======== Selected passage

Contents - EasyPatterns 2.8

Conventions: Actual EasyPatterns are highlighted with [...].

Specifying literal text/static text

The only character that is 'special' is the left square bracket or [. The simplest pattern is just literal text, with no left square brackets. Whenever we need EasyPattern keywords we just put them inside [...].

EasyPattern Description Matches this text...
hello there No [ ... ] expression has been used, this is just literal text hello there
hello there [longest 1 or more letters] The special part is [longest 1 or more letters] hello there Fred, hello there Cornelia, etc
I am [1 or more digits] years old] The special part is [1 or more digits] I am 2 years old, I am 302 years old, etc
This is a left square bracket [ '[' ] This shows how to insert a left square bracket in literal text. This is a left square bracket [

To use multiple keywords, you can either

Put them next to each other [...][...] e.g. [letter][digit] matches "a1", "b1", etc.
Put commas between them [..., ...] e.g. [letter, digit] instead of [letter][digit]
Put spaces between them

[... ...]

e.g. [letter digit] instead of [letter][digit]

You can also put literal text anywhere inside [...] using single quotes or double quotes.

['literal']

e.g. "['abc']" instead of "abc"

[... 'literal']

e.g. "[digit, 'abc']" instead of "[digit]abc"

['literal' ...]

e.g. "['abc', digit]" instead of "abc[digit]"

[... 'literal' ...]

e.g. "[digit, 'abc', digit]" instead of "[digit]abc[digit]"

Common character classes such as letters and digits

The most important keywords represent character classes or sets, that is, a set of related characters.

Any character, letters, digits, etc.

[character], [char], [chars], [characters]

All 256 chars (every character including NULL). EasyPattern's [character] or [char] will match any character including return. If you want any character except a return (or formfeed), use [paragraphChar]; that is, any character that could appear in a paragraph. Details below.

[letter], [letters]

Includes ?and ? common in certain European languages.

================
======== Stored records

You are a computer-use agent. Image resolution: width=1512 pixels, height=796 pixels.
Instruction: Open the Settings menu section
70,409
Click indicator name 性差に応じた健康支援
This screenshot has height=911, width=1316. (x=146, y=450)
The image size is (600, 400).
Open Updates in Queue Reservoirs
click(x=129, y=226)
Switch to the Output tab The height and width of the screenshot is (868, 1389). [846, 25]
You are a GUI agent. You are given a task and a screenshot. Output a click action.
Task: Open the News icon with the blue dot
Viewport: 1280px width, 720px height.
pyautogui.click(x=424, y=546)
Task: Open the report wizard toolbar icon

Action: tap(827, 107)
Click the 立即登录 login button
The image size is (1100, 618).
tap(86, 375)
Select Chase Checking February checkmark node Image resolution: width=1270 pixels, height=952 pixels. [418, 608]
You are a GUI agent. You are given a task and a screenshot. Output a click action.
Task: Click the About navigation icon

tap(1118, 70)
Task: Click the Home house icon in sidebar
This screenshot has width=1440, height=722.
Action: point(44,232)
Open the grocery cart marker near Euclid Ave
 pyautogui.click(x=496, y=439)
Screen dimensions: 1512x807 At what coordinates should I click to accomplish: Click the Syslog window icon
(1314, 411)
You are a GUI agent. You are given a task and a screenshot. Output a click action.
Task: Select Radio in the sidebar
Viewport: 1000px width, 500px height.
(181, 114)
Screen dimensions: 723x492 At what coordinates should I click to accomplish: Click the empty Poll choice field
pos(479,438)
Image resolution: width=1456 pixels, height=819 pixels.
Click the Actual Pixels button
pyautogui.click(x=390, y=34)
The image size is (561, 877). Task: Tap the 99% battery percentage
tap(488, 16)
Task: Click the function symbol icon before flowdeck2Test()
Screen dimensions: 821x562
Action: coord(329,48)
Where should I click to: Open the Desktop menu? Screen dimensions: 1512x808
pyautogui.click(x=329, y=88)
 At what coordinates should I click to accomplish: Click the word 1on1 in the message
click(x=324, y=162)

================

Reproduce the part of the EasyPatterns page from "All 256 chars" up to and including "certain European languages.".

All 256 chars (every character including NULL). EasyPattern's [character] or [char] will match any character including return. If you want any character except a return (or formfeed), use [paragraphChar]; that is, any character that could appear in a paragraph. Details below.

[letter], [letters]

Includes ?and ? common in certain European languages.